映画終盤浜田が戻ってきてやっぱり小百合がいいと言われて喜ぶ小百合
こういうところが受けたのだろう。現代ドラマでももっと素直な感情表現にしたほうがいいのではないか。日活青春路線では百合子の作品が多いのもうなずける。
でも私は智恵子のほうが好きですよ。しっとりしてどうしても気になるというか、より女らしいほうが好きなもので。
青春のお通り 愛して泣いて突っ走れ 1966年4月 智恵子21才
(キャストは1作目と同じ)
前年の青春のお通りの続編である。キャストも小百合の住み込み家政婦の家の奥様が変わっているだけでほぼ同じ役者。小百合の姉はミュージシャンとの子供だというの黒人の赤ちゃんを連れているという一作目とは少し変わった設定となっている。一作目で自殺未遂していたがこの赤ちゃん妊娠してたから?それでもなにかつながりが少しおかしい。
映画前半、智恵子は浜田の団地に押しかけて、次の日来た小百合に「昨日は一緒に寝たのよ」とか照れながら煽りまくり(この時の畳の部屋での小百合と智恵子の両立がなんかいい。(〃’▽’〃)二人は同じような身長だとわかる。)。
二人の美女から世話を焼かれる圭太(浜田光夫)。サテンのブラウスの智恵子が色っぽい
「圭太さん昨夜は悪い人やったわあ」とか言って小百合をあおる智恵子
小百合は、二人にビンタして傷心の船旅に出てしまう。(勿論浜田は何もしてない)
物凄い偶然で同じ船に智恵子、小百合、浜田が乗り合わせてあたふたする。浜田は智恵子と同じ船室で「もう覚悟はできてますわ。」としとやかにお誘いされるが何もしない。本作の智恵子は挑発的である。(浜田あり得んなー。大きな運を逃したな)
智恵子の実家の旅館へ向かう船室の中でキドリン(智恵子)に迫られる圭太(浜田)。日活はほんと男の夢をそのまま表現しますなあ。

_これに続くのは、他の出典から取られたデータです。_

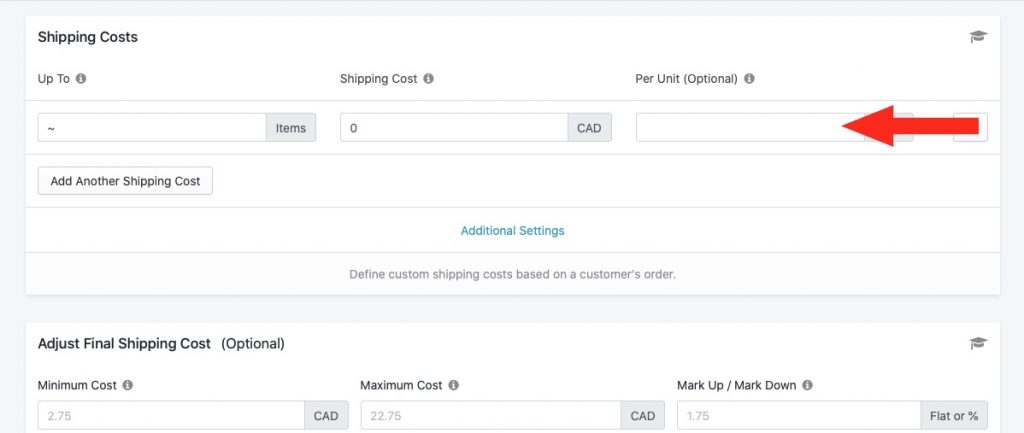Show info icon beside Mark Up / Mark Down
This screenshot has width=1024, height=433.
[807, 385]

この時の智恵子は出来るだけゆっくり喋る演技をしていてほんとに良いところの家のおっとりしてるけどやることはしっかりやるというお嬢さまを演じている。浜田は一回は智恵子の旅館にいくものの、やっぱり戻ってきて声優はやめて建設会社に就職している。当時の大卒だからかいきなり現場監督になっていたが。またまた偶然小百合と会って「好きだ」と何回も言い、小百合は「言わせ立った」とご機嫌である。
圭太(浜田)から「好きだ」と言われてハッとするチャッカリ(小百合)。(本当に黒人の赤ちゃんを抱いている)
最後は住み込み先の脚本家も突然死してしまい、黒人の赤ちゃんと両親は小百合が知り合った金持ち画家の曽根に世話になることになり、連続物物語としては一応終わる。
青春のお通りシリーズのこの2本は恋愛コメディドラマとして今見ても全然楽しめる映画である。